Of course, any time taken for drills is time that could have been used to mine coal.

Clean coal

In Turkey the Soma miners were busily extracting so-called lignite, which holds less energy than other kinds of the burning rock. Such brown coal is really just buried and compressed peat. Lignite is the most polluting form of the most polluting fossil fuel, whether in terms of the climate change–inducing greenhouse gases released when it is burned or various other forms of air pollution.

But in Kemper County, Miss., a new power plant tied to a lignite mine could point the way to an alternative future for such dirty coal. "They mine the lignite right there and just put it in," explained Secretary of Energy Ernest Moniz in an interview with Scientific American last year. "We're going to go low-carbon but we think all the fuels with enough investment are going to have a place in that low-carbon world."

The Kemper integrated gasification combined cycle power plant will first turn the lignite into a gas for fuel, in the meantime stripping out the contaminants that cause air pollution, including capturing roughly two thirds of the carbon dioxide that would otherwise hit the atmosphere when the fuel is burned.
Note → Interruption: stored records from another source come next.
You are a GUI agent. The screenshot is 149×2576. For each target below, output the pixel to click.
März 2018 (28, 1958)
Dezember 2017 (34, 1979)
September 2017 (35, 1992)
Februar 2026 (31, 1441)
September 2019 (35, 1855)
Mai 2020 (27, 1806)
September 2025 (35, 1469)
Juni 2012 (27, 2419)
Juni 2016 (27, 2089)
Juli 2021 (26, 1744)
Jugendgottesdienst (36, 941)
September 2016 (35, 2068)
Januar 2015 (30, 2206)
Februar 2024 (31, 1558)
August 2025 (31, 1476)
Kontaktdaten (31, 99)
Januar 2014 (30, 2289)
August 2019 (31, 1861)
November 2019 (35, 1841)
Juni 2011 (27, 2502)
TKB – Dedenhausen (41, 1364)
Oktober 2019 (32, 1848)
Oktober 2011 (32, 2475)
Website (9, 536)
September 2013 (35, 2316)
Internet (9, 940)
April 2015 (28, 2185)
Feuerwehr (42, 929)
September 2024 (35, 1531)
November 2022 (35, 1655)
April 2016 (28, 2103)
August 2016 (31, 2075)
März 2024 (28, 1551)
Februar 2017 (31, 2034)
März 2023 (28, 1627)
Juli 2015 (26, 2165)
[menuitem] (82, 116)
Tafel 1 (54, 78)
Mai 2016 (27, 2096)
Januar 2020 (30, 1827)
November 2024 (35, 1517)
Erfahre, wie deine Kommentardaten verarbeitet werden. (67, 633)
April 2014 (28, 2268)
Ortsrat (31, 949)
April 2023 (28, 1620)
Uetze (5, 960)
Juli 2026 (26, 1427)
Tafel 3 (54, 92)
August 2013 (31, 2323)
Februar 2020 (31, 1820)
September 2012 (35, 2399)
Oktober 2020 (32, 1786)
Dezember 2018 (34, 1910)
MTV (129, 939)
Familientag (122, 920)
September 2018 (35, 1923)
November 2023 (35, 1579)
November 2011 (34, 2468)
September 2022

That captured CO2 is then piped 100 kilometers to an old oil field, where it is pumped underground to scour out more crude, putting some of the CO2 back where it came from, albeit in a different form. Such enhanced oil recovery is meant to address the primary problem with such cleaner coal: cost.

Coal is expensive

The Kemper power plant is the fruit of several demonstration projects, including Mountaineer in West Virginia, to show that burning coal does not have to cause climate change. But such efforts have been stymied by the fact that making coal clean means making it more expensive.

The only reason coal is cheap is because the human costs of coal are not included in its price. Companies that take coal out of the ground don't have to pay to put it back in safely, after it's been reduced to toxic ash by burning. And firms that burn coal do not pay the medical bills of people stricken by breathing ailments as a result of air pollution. And no one pays, at least in the short run, to dump CO2 into the atmosphere, where it is steadily accumulating, trapping more and more heat and changing the global climate. It seems the dismal science of economics has trapped people in an abusive relationship with the dirtiest fossil fuel.